Supplied passage:
== Segment start ==
A child with this neurological disorder, also called Sensory Integration Dysfunction, experiences difficulty processing information from the five senses vision, auditory, touch, taste, and smell.
In addition, Sensory Processing Disorder can cause problems with a child’s sense of movement and/or the positional sense, called proprioception. The child can sense the information normally, (for example, he or she can hear), but the information is processed differently in the brain. This can result in distress or confusion.
This condition can exist alone or it can exist with other neurological conditions, such as autism, attention deficit disorders, dyslexia, dyspraxia, Tourettes syndrome, multiple sclerosis, and others.
Sensory Processing Disorder Symptoms
Children can be born hypersensitive or hyposensitive to varying degrees and may have trouble with one of the senses, a few, or all of them.
Examples of hypersensitivity include:
- Feeling pain from clothing rubbing against skin
- An inability to tolerate normal lighting in a room
- A dislike of being touched (especially light touch)
- Discomfort when one looks directly into the eyes of another person
Hyposensitivity is characterized by an unusually high tolerance for environmental stimuli.
== Segment end ==
Required actions:
A. In the passage on Sensory Processing Disorder, what name is given to the positional sense?
B. Render this sentence from the passage on Sensory Processing Disorder in Spanish: "Hyposensitivity is characterized by an unusually high tolerance for environmental stimuli."
C. Carry the passage on Sensory Processing Disorder forward from its final sentence.

Data listing:
== Segment start ==
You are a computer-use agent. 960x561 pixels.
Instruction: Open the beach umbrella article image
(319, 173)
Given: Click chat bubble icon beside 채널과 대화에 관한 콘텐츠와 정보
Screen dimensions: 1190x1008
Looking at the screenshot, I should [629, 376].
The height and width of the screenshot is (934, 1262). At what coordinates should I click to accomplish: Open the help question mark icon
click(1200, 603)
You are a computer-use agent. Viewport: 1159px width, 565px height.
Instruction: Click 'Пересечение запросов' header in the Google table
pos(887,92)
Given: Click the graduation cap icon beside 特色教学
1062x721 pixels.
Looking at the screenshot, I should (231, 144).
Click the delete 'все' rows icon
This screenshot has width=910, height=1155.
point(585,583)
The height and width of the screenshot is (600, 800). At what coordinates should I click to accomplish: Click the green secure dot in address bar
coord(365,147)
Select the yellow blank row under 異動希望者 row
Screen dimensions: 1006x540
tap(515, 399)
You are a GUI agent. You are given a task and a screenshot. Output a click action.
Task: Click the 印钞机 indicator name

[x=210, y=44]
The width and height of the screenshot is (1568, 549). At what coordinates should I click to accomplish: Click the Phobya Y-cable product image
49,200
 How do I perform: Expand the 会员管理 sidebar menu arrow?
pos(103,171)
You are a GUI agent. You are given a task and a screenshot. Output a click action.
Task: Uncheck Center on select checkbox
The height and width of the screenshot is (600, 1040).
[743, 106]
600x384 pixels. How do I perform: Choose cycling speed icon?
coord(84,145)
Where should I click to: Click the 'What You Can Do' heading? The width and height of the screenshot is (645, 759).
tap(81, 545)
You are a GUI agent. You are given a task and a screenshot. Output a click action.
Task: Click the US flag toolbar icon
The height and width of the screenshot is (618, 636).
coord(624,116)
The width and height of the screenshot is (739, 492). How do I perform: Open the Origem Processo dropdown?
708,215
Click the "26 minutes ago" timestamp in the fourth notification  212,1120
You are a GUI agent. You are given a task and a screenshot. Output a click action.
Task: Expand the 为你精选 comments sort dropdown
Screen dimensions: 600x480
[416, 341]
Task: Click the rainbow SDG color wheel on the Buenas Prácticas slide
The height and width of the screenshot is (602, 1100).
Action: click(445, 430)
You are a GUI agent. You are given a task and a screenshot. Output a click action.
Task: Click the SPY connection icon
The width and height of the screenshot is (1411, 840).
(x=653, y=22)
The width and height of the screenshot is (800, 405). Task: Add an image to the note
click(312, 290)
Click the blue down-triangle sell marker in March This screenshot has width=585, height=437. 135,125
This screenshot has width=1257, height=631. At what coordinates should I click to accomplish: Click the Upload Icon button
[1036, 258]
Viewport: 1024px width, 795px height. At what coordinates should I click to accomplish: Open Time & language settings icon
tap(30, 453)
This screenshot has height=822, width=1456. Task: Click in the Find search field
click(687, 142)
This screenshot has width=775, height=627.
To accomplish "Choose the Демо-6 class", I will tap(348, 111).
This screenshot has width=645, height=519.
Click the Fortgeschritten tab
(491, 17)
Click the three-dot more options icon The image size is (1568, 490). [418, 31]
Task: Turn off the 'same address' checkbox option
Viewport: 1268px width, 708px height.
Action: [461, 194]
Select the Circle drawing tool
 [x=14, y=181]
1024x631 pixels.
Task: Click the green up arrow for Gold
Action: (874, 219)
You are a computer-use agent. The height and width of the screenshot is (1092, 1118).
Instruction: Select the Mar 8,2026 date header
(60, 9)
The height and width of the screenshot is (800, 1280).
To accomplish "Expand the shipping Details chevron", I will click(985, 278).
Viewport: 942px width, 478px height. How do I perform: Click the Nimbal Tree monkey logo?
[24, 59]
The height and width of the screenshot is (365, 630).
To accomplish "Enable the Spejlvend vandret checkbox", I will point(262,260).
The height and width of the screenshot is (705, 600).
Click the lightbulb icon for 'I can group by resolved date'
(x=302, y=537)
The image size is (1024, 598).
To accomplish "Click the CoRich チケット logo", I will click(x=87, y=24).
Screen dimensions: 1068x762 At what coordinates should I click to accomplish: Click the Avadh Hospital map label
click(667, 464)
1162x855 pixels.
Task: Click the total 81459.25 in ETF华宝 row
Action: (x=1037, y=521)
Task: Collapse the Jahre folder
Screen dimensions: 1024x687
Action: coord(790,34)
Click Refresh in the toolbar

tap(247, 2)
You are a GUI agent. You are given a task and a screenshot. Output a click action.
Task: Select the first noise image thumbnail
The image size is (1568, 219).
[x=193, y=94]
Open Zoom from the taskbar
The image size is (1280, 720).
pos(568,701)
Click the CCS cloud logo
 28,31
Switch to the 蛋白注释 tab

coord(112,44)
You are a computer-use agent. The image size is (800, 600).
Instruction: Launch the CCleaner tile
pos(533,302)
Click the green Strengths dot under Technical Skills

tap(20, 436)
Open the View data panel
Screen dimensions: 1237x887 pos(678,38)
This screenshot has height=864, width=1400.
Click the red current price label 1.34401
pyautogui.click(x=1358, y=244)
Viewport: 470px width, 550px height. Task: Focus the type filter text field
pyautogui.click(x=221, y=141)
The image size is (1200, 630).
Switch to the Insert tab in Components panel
== Segment end ==
Results for each task:
A. Proprioception.

B. La hiposensibilidad se caracteriza por una tolerancia inusualmente alta a los estímulos ambientales.

C.
- Your child might appear restless and seek sensory stimulation
Diagnosing Sensory Processing Disorder
Unlike many neurological problems that require validation by a licensed psychiatrist or physician, this condition is most often diagnosed by an occupational therapist. It is increasingly being diagnosed by developmental pediatricians, pediatric neurologists, and child psychologists.
Treatment of Sensory Processing Disorder
An occupational therapist will work with your child to focus on increasing your child’s ability to tolerate a variety of sensory experiences to create the just right fit for your child.
In addition, deep pressure is often calming for children who have sensory dysfunctions. It is recommended that therapists use a variety of tactile materials, a quiet, subdued voice, and slow, linear movements, tailoring the approach to the child’s unique sensory needs.
The children are engaged in therapy as play which may include activities such as finger painting, using Play-Doh type modeling clay, swinging, playing in bins of rice or water, climbing, etc.